▶ **Текстовый фрагмент**:
* * *
Позже Решевский выучился на бухгалтера, но вместо работы по специальности сделался профессиональным шахматистом. Он действительно был настоящим шахматным гением, а однажды обыграл самого Капабланку. И все же чего-то ему недоставало. Может быть, ему не хватало удачи, а может быть, он просто не умел ладить с людьми, ведь если ты на пять лет старше своих одноклассников, а рядом со сверстниками чувствуешь себя законченным невеждой, трудно научиться находить контакт с окружающими. Решевский играл великолепно, но в самых ответственных партиях уступал другим гроссмейстерам. Причиной тому был все тот же недостаток образования, ведь теорию шахмат он тоже почти не изучал.
В 1948 году Решевский был в двух шагах от шахматной короны, но чемпионом стал советский гроссмейстер Михаил Ботвинник. О причинах поражения Решевского можно судить по воспоминаниям самого Ботвинника: "Попали мы в кабинет А. Жданова. Жданов ходит, остальные сидят. Чувствуется — обстановка напряженная. "Хотели мы поговорить с вами о матч-турнире,— начал Жданов,— не думаете ли вы, что американец Решевский станет чемпионом мира?" Этот вопрос для меня не был неожиданным. "Решевский может стать чемпионом.— Здесь я сделал паузу, все застыли, Жданов перестал ходить.— Но это будет означать, что сейчас на земном шаре нет сильных шахматистов". Атмосфера стала спокойней. "Почему же?" Объясняю, что Решевский, как говорили в старину, "натуршпилер" (нем.— игрок от природы.— "Деньги"), это самобытный шахматист, но ограничен в понимании шахмат, недостаточно универсален, а главное, обладает органическим спортивным пороком — не умеет распределять время в течение партии, цейтноты вошли в систему... Мои объяснения показались убедительными". Решевский так никогда и не стал чемпионом мира, причем по той же причине, по какой Моцарт в зрелом возрасте продолжал прыгать через кресла. Он был лишен детства, а значит, и возможности учиться и взрослеть.
* * *
▶ **Данные для проверки**:

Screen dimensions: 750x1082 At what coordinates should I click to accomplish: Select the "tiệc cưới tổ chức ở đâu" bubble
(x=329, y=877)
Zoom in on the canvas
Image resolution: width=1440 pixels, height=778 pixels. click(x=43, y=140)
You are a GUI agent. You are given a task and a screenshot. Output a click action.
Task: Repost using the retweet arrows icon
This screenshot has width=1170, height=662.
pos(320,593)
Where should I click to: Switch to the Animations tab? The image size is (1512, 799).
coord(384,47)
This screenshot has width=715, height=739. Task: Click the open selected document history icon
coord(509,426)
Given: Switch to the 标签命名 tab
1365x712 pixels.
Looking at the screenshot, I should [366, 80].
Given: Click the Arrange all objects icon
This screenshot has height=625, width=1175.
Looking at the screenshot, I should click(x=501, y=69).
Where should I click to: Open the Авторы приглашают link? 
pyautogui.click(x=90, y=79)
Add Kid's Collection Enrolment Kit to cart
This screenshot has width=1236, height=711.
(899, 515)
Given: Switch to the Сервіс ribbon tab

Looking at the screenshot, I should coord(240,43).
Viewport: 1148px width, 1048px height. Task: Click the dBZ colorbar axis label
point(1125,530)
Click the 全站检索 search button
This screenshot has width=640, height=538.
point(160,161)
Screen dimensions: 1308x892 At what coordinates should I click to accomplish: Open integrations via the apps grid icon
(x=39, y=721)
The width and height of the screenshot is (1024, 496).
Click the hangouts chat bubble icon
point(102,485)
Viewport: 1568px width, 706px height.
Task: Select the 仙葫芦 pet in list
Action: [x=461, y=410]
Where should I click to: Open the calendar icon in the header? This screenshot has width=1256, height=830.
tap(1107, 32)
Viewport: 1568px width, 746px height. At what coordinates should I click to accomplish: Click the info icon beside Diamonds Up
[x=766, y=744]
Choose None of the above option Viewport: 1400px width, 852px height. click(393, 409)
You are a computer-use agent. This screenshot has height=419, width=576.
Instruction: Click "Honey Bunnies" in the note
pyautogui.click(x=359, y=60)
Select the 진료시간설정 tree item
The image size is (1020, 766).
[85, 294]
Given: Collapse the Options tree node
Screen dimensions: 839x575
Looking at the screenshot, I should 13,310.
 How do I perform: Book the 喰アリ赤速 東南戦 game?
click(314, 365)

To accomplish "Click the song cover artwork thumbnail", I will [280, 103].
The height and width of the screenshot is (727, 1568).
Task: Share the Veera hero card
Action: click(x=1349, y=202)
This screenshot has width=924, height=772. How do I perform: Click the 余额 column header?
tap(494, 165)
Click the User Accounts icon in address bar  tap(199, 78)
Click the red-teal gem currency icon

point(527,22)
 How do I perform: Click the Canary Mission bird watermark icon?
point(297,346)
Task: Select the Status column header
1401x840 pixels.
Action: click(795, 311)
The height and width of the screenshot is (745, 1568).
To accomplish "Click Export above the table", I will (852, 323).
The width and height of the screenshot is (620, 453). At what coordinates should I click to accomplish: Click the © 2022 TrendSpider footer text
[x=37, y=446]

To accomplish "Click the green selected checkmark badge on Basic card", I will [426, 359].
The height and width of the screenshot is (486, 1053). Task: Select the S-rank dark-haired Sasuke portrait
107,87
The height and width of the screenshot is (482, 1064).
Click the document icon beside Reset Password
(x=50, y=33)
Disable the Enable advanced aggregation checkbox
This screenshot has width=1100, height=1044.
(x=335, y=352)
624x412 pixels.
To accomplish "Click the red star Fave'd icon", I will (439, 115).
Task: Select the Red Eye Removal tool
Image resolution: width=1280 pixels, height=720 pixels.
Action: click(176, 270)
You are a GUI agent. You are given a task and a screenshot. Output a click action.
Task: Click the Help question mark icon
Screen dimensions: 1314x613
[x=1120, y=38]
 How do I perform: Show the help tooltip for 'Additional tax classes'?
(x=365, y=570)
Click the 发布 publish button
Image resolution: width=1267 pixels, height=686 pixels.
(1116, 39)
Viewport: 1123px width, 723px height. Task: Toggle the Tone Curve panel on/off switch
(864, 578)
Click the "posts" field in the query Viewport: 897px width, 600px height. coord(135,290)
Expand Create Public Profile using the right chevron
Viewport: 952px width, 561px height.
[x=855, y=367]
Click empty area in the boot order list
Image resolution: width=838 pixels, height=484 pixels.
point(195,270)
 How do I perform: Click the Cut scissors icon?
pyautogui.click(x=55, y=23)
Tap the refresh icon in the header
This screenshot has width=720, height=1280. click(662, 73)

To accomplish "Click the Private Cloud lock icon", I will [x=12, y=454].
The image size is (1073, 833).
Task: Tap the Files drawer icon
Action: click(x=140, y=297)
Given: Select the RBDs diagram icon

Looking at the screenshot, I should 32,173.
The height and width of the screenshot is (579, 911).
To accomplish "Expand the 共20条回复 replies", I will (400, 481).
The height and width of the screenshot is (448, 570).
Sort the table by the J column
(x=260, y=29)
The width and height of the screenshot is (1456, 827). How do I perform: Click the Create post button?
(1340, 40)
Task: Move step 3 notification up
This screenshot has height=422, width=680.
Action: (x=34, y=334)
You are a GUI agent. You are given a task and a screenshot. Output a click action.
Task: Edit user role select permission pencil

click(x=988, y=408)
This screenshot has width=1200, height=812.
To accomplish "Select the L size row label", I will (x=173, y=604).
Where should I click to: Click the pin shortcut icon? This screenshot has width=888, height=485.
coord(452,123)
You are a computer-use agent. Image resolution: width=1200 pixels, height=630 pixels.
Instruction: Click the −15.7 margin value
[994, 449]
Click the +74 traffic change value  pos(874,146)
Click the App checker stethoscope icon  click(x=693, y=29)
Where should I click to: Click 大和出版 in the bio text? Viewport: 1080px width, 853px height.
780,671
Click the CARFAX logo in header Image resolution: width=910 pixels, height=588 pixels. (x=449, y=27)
* * *
▶ **Задание A**: Перечислите всех людей, которые названы по имени в тексте о Решевском.
▶ **Задание B**: Напишите продолжение текста о Решевском, которое идет после его последнего предложения.

▶ **Ответ A**: Решевский, Капабланка, Михаил Ботвинник, А. Жданов, Моцарт

▶ **Ответ B**:
Во второй половине ХХ века вундеркиндов любили так же, как и во все предыдущие эпохи. Разница была в том, что теперь на них зарабатывали не только предприимчивые родители, но и государства, которые стремились использовать их как орудие идеологической борьбы. Например, юный Гарри Каспаров, который научился играть в шахматы в пять лет, получил всестороннюю государственную поддержку и вскоре попал во Всесоюзную школу Ботвинника, которой руководил сам Михаил Ботвинник. В СССР шахматы традиционно рассматривались как элемент национального престижа, поэтому в такой господдержке не было ничего удивительного. На Западе это, кстати, прекрасно понимали и оттого внимательно следили за шахматной жизнью за железным занавесом. Успехи юного Каспарова тоже не остались незамеченными, и The Guardian писала в 1976 году, что "вундеркинд из Баку, которому сейчас всего 13 лет, обязательно будет чемпионом мира". Что уж говорить о многочисленных конкурсах для юных дарований, которые проводятся во всем мире по самым разным искусствам и научным дисциплинам. Словом, иметь своих вундеркиндов стало модно и весьма выгодно, ведь многие из них со временем действительно превращаются в гениев.
С недавних пор выгоду из вундеркиндов научились извлекать даже борцы за политкорректность. Например, Британия гордится Дэниелом Тэмметом, страдающим синдромом Аспергера, то есть одной из форм аутизма, а также эпилепсией. В детстве Тэммет, которому сейчас 29, поражал окружающих своими математическими и лингвистическими способностями. Он освоил 11 языков и еще несколько языков придумал сам. Тэммет и теперь остается любимцем гуманной британской общественности, поскольку помимо многочисленных талантов и болезней имеет нетрадиционную сексуальную ориентацию.
Таким образом, вундеркиндов по-прежнему любят все. Государства поддерживают их, надеясь воспитать гениальных ученых, музыкантов или шахматистов, родители надеются обеспечить им блестящее будущее, а обыкновенные люди умиляются при виде талантливых детишек. Правда, сломать жизнь талантливому ребенку сегодня так же легко, как в прежние века.